I am trying to setup EFK stack on Kubernetes . The Elasticsearch version being used is 6.3.2. Everything works fine until I place the probes configuration in the deployment YAML file. I am getting error as below. This is causing the pod to be declared unhealthy and eventually gets restarted which appears to be a false restart.
Warning Unhealthy 15s kubelet, aks-agentpool-23337112-0 Liveness probe failed: Get http://10.XXX.Y.ZZZ:9200/_cluster/health: dial tcp 10.XXX.Y.ZZZ:9200: connect: connection refused
I did try using telnet from a different container to the elasticsearch pod with IP and port and I was successful but only kubelet on the node is unable to resolve the IP of the pod causing the probes to fail.

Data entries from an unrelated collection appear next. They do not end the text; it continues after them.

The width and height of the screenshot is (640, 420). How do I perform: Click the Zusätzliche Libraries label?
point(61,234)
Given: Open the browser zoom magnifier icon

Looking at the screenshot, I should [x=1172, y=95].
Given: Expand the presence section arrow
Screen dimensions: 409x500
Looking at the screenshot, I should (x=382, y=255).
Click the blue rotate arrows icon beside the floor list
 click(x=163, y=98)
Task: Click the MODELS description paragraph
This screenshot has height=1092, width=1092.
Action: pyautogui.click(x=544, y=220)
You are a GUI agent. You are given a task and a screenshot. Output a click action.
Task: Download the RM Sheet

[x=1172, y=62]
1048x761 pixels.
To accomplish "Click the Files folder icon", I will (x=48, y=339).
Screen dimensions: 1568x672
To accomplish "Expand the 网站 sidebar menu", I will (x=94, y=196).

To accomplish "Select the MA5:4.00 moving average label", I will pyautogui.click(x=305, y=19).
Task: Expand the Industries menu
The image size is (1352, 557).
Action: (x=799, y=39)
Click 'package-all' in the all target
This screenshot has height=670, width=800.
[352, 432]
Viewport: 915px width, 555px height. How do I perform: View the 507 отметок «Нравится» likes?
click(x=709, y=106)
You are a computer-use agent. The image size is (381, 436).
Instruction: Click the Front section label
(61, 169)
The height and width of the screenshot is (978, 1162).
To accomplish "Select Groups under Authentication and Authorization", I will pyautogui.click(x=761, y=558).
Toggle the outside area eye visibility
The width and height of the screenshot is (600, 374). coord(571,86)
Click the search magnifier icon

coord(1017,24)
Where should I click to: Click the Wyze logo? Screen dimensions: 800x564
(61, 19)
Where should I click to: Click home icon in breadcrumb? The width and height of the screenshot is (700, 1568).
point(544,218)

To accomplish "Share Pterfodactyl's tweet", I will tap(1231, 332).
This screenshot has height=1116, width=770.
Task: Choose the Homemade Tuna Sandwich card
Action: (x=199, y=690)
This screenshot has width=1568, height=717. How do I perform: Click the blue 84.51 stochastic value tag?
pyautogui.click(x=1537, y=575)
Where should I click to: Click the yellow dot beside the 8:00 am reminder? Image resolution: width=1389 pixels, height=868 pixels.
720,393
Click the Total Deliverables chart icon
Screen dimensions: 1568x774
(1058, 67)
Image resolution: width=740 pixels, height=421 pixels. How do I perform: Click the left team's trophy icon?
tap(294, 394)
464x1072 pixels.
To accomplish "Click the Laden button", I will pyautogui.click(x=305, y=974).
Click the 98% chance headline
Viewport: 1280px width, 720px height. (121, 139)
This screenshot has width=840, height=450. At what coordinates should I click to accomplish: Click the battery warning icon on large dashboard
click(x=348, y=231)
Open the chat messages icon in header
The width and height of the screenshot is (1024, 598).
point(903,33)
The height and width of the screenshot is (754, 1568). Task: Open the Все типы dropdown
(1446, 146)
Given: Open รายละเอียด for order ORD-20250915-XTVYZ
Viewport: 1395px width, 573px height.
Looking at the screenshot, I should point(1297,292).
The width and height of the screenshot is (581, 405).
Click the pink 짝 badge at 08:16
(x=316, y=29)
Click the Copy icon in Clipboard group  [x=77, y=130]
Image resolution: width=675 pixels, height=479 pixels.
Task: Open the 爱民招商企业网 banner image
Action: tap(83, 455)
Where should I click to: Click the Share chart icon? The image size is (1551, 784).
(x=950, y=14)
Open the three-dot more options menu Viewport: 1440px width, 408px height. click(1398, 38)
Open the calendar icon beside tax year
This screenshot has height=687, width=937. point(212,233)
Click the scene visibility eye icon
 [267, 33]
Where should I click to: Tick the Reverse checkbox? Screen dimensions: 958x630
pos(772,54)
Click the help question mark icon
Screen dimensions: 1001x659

Below is the snippet from the pod spec of the Kubernetes Statefulset YAML. Any assistance on the resolution would be really helpful. Spent quite a lot of time on this without any clue :(
PS: The stack is being setup on AKS cluster
- name: es-data
image: quay.io/pires/docker-elasticsearch-kubernetes:6.3.2
env:
- name: NAMESPACE
valueFrom:
fieldRef:
fieldPath: metadata.namespace
- name: NODE_NAME
valueFrom:
fieldRef:
fieldPath: metadata.name
- name: CLUSTER_NAME
value: myesdb
- name: NODE_MASTER
value: "false"
- name: NODE_INGEST
value: "false"
- name: HTTP_ENABLE
value: "true"
- name: NODE_DATA
value: "true"
- name: DISCOVERY_SERVICE
value: "elasticsearch-discovery"
- name: NETWORK_HOST
value: "_eth0:ipv4_"
- name: ES_JAVA_OPTS
value: -Xms512m -Xmx512m
- name: PROCESSORS
valueFrom:
resourceFieldRef:
resource: limits.cpu
resources:
requests:
cpu: 0.25
limits:
cpu: 1
ports:
- containerPort: 9200
name: http
- containerPort: 9300
name: transport
livenessProbe:
httpGet:
port: http
path: /_cluster/health
initialDelaySeconds: 40
periodSeconds: 10
readinessProbe:
httpGet:
path: /_cluster/health
port: http
initialDelaySeconds: 30
timeoutSeconds: 10
The pods/containers runs just fine without the probes in place . Expectation is that the probes should work fine when set on the deployment YAMLs and the POD should not get restarted.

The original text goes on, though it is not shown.